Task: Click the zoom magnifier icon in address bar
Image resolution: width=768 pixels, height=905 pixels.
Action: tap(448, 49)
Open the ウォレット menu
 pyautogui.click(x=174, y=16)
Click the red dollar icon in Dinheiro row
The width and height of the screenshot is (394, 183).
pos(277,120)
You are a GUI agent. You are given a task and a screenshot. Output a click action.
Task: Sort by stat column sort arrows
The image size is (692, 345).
######
Between the first line of the entries above and the line with "Task: Sort by stat column sort arrows", both included, copy every line exactly and nothing outside that range.

**OUTPUT FOR THIS EXERCISE**
Task: Click the zoom magnifier icon in address bar
Image resolution: width=768 pixels, height=905 pixels.
Action: tap(448, 49)
Open the ウォレット menu
 pyautogui.click(x=174, y=16)
Click the red dollar icon in Dinheiro row
The width and height of the screenshot is (394, 183).
pos(277,120)
You are a GUI agent. You are given a task and a screenshot. Output a click action.
Task: Sort by stat column sort arrows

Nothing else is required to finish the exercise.